--- BEGIN Exercise material ---

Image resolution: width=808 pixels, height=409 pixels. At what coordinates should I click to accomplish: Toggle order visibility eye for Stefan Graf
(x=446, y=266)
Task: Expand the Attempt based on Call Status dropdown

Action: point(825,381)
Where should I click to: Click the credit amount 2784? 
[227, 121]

--- END Exercise material ---
--- BEGIN Exercise material ---

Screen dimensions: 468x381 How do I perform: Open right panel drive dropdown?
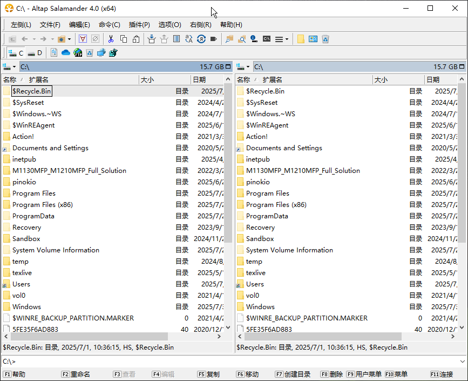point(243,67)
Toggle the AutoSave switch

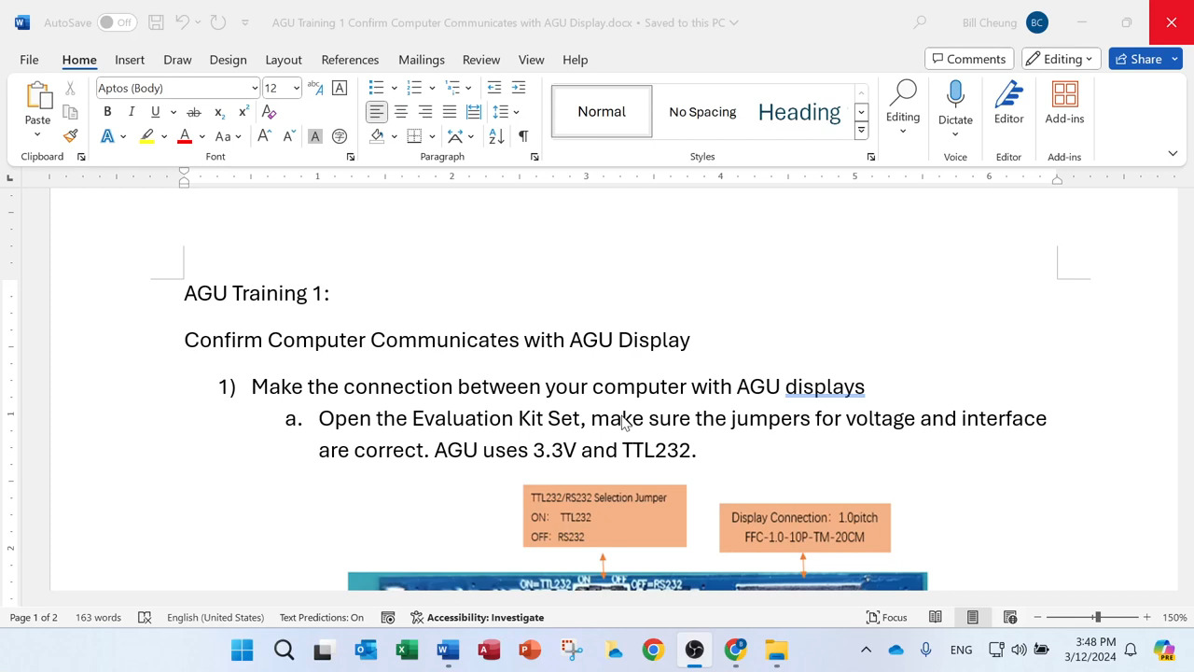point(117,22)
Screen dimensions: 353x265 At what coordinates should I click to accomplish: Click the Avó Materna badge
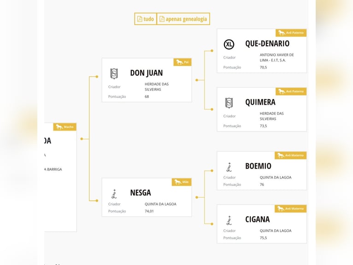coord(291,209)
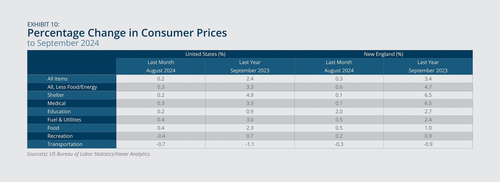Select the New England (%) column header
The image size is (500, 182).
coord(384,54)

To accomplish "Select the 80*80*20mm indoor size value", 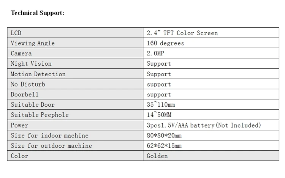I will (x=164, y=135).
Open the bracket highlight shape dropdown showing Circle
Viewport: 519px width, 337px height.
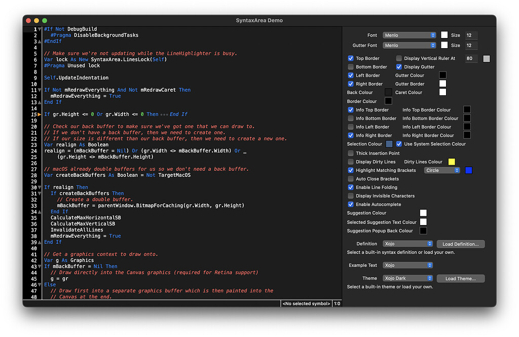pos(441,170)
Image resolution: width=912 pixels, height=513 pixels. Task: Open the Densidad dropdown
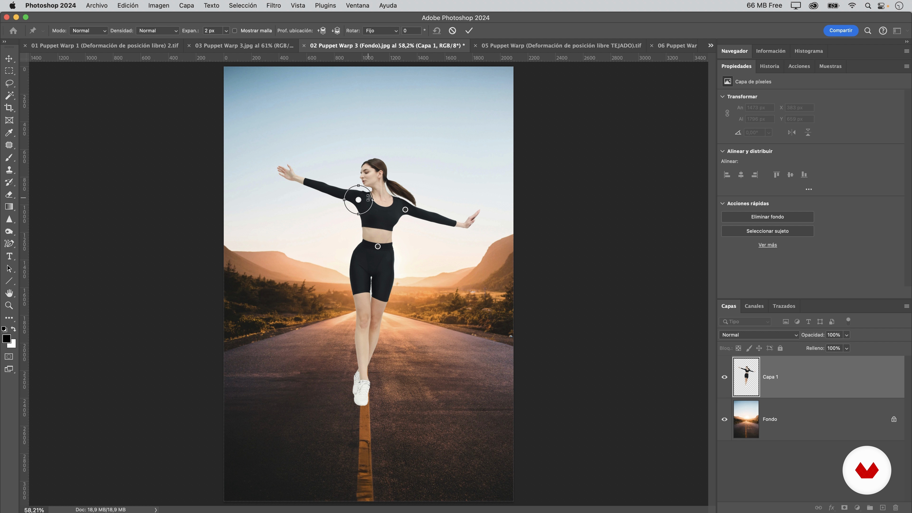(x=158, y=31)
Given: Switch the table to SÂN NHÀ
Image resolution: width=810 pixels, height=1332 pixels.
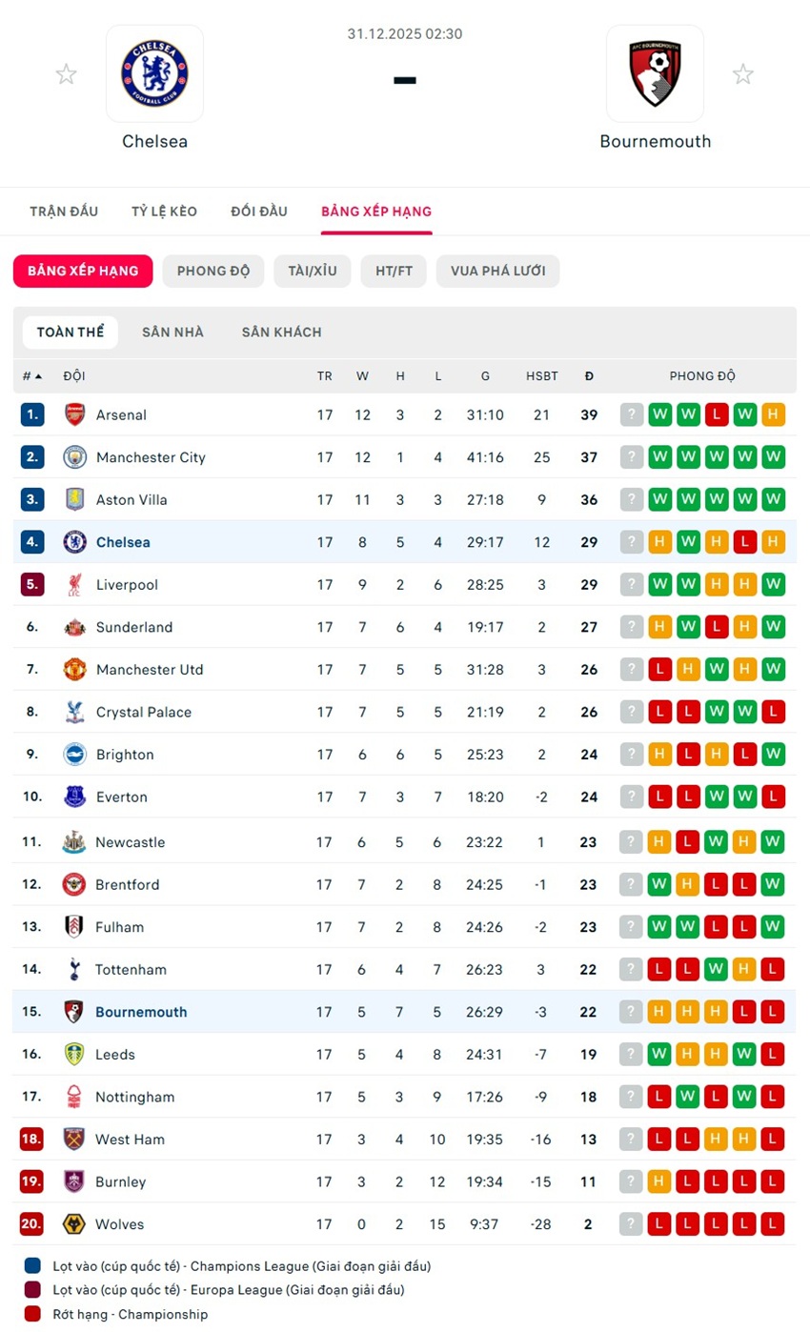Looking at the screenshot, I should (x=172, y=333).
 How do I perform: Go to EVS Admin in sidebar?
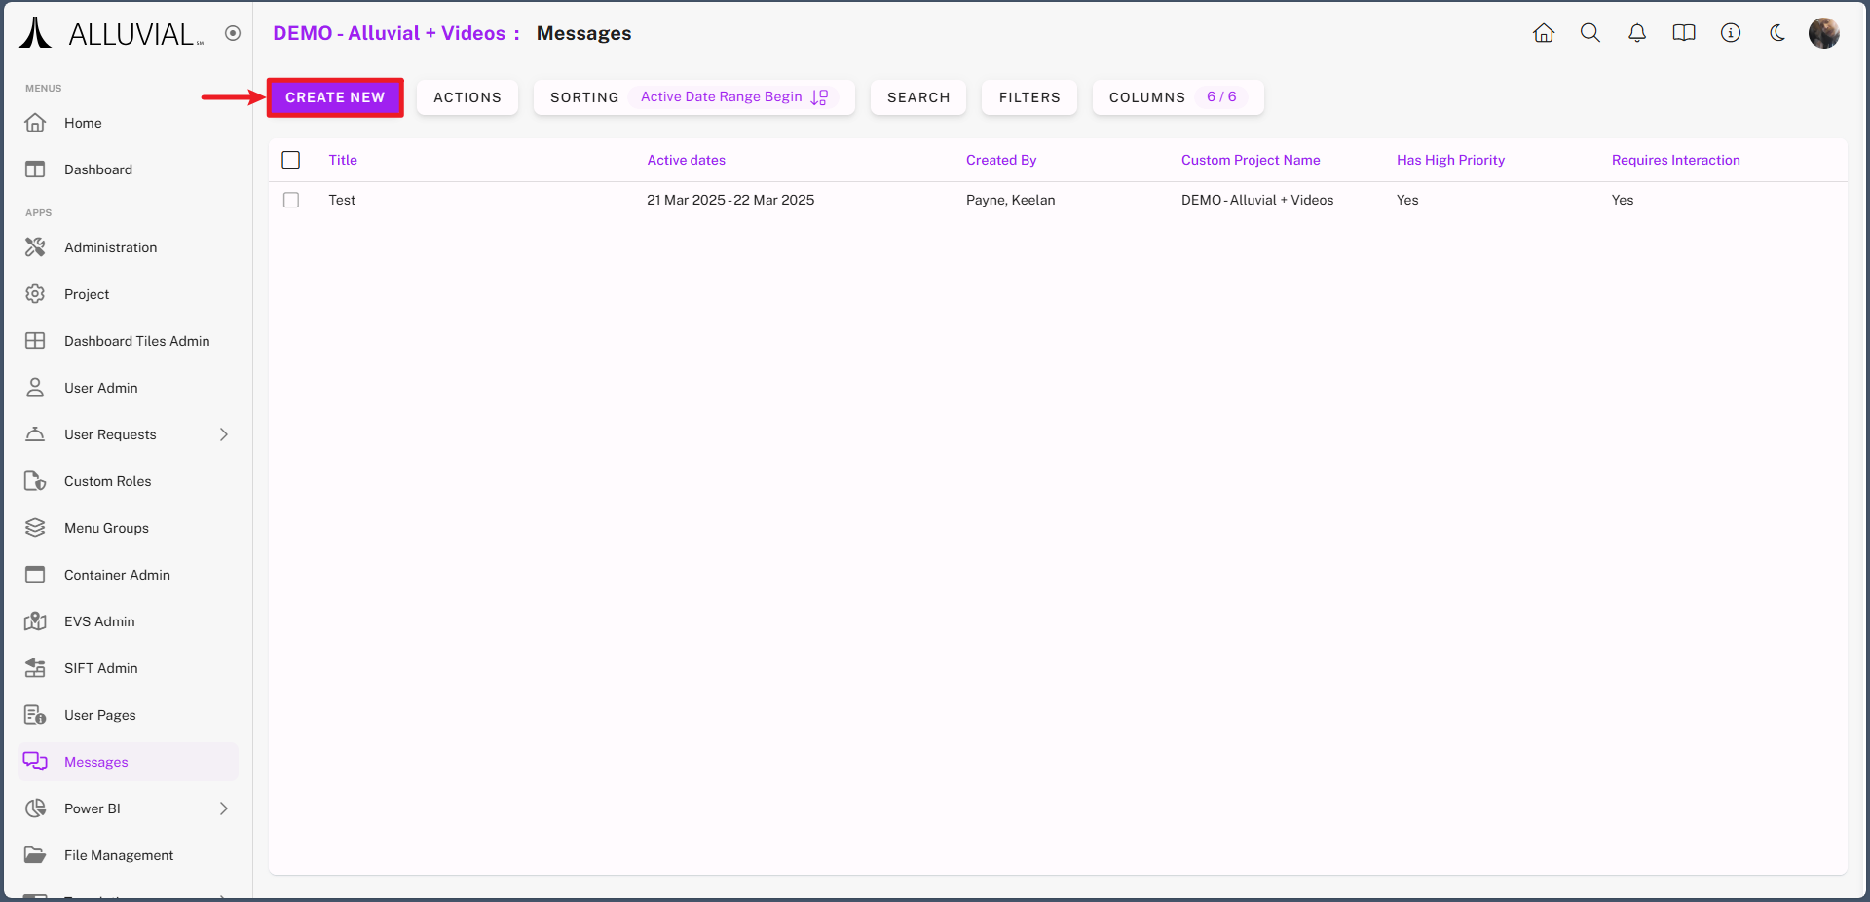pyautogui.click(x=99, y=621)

--- END Exercise material ---
--- BEGIN Exercise material ---

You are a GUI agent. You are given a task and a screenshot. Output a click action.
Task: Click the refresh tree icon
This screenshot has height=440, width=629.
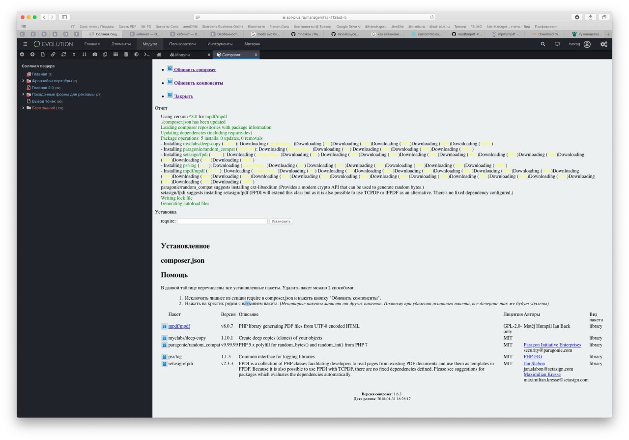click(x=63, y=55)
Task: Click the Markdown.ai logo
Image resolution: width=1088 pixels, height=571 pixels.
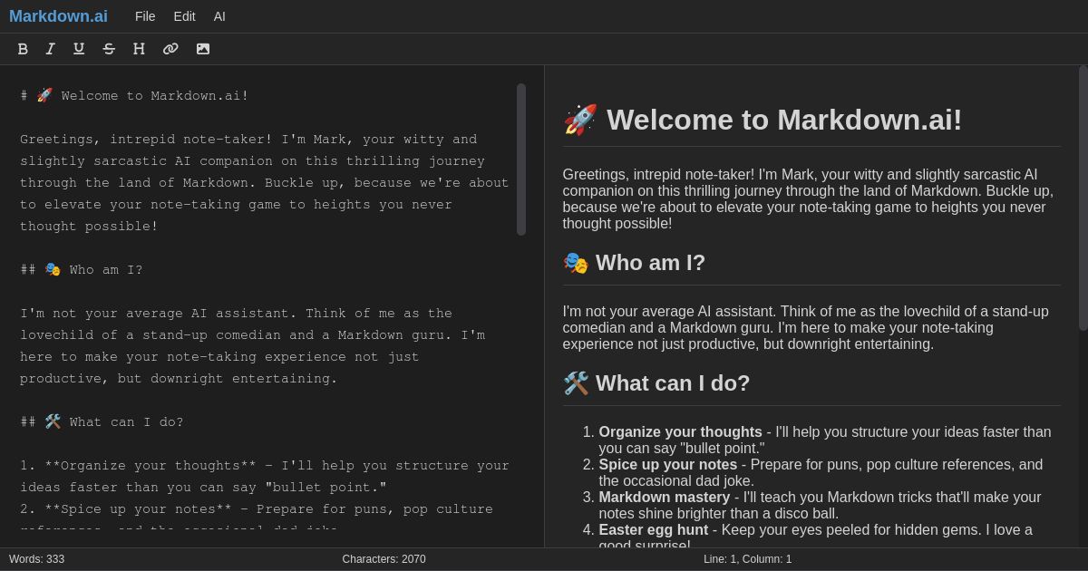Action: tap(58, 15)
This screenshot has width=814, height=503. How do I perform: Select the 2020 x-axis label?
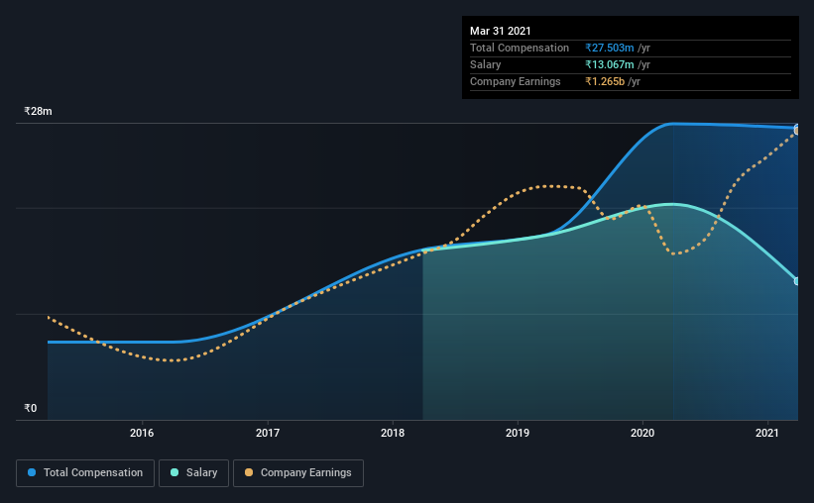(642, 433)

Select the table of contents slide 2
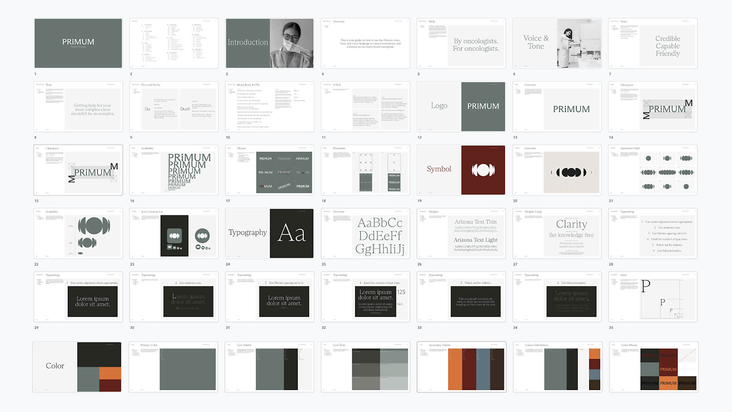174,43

--- END Exercise material ---

- [Directions]: Repeat the entries between the line holding "Open the bracket" and the line holding "(x=158, y=31)", inclusive. Leave the pictures out of your answer.

- [Solved exercise]:
Open the bracket highlight shape dropdown showing Circle
Viewport: 519px width, 337px height.
pos(441,170)
Image resolution: width=912 pixels, height=513 pixels. Task: Open the Densidad dropdown
(x=158, y=31)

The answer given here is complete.